- Directions for this task: Return all lines of the listing below that carry the word "computer".

- Available records:
+--
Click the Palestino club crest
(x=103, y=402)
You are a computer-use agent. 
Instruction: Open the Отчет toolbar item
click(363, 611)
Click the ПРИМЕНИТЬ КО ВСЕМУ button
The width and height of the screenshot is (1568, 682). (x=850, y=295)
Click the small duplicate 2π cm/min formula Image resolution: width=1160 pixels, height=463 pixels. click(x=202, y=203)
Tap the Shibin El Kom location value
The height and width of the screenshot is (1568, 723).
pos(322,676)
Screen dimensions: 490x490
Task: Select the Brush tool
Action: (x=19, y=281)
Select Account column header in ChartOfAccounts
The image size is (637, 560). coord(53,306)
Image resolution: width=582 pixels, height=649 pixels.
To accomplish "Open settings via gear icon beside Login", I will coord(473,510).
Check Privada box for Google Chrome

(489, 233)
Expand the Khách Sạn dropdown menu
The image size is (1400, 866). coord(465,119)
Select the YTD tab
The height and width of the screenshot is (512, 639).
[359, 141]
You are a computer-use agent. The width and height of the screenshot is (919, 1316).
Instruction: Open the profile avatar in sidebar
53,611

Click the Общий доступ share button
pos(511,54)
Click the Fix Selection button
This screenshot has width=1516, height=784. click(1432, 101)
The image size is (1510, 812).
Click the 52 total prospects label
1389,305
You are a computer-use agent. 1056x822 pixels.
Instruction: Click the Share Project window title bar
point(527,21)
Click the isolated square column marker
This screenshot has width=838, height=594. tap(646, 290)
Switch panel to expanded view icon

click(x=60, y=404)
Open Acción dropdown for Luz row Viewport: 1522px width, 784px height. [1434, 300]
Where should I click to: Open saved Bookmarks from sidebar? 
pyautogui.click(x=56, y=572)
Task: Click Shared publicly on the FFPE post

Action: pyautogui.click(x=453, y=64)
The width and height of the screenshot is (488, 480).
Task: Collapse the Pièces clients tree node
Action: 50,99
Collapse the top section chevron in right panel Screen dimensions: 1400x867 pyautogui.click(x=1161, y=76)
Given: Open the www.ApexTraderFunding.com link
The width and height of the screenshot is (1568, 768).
+--
- Finished task:
You are a computer-use agent. 
You are a computer-use agent. The width and height of the screenshot is (919, 1316).
You are a computer-use agent. 1056x822 pixels.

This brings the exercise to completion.